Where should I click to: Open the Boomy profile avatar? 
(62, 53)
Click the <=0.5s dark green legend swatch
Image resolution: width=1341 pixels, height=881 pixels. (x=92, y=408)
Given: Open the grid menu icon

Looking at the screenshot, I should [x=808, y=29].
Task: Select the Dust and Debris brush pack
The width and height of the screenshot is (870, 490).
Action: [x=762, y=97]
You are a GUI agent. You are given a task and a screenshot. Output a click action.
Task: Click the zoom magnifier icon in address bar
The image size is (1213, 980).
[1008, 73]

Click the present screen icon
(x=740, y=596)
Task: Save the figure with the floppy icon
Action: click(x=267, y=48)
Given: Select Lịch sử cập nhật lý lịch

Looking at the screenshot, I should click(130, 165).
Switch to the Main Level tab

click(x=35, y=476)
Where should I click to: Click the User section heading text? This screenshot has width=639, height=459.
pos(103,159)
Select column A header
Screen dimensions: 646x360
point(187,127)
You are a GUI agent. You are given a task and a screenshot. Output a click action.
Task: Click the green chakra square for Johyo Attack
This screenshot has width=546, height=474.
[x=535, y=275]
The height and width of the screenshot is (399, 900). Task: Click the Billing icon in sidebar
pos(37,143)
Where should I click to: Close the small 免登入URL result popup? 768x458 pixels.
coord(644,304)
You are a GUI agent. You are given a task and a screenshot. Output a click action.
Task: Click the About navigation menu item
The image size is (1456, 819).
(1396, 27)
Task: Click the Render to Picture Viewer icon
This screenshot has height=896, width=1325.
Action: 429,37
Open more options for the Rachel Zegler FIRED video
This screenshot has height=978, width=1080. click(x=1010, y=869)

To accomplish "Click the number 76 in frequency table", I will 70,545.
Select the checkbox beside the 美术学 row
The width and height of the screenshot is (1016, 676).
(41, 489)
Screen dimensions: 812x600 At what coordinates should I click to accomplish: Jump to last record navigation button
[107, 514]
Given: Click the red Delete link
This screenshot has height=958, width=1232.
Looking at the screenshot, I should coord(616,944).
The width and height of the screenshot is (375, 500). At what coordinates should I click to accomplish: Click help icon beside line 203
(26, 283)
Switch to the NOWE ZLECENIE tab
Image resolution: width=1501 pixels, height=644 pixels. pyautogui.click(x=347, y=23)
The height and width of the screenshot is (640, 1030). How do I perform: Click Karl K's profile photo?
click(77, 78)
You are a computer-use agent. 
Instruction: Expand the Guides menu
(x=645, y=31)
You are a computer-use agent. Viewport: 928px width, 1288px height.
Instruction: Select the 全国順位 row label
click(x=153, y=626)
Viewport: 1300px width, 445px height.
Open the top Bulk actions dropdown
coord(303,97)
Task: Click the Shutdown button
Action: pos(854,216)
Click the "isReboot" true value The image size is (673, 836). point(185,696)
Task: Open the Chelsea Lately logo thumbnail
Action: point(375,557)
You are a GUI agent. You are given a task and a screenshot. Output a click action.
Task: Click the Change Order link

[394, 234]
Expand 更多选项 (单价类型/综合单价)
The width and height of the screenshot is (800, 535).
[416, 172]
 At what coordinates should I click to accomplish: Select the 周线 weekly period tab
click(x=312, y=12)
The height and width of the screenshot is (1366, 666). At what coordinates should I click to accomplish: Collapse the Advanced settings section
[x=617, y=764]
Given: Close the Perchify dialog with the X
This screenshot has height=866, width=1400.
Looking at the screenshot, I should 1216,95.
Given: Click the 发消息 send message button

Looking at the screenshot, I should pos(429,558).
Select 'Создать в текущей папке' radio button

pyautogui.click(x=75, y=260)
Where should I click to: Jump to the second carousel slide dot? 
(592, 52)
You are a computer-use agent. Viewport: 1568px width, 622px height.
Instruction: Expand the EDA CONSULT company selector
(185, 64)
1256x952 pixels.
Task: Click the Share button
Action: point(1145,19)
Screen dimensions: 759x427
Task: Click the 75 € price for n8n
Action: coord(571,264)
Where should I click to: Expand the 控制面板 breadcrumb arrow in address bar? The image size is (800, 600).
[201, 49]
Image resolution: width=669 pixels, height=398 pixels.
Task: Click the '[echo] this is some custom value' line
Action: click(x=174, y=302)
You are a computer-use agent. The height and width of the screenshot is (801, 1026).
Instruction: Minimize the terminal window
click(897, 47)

• • • • •

▸ WHAT IS NEEDED:
Report the number of lines in the entries that hold the word "Viewport". Nothing else is wanted.

▸ SOLUTION TO THIS EXERCISE:
3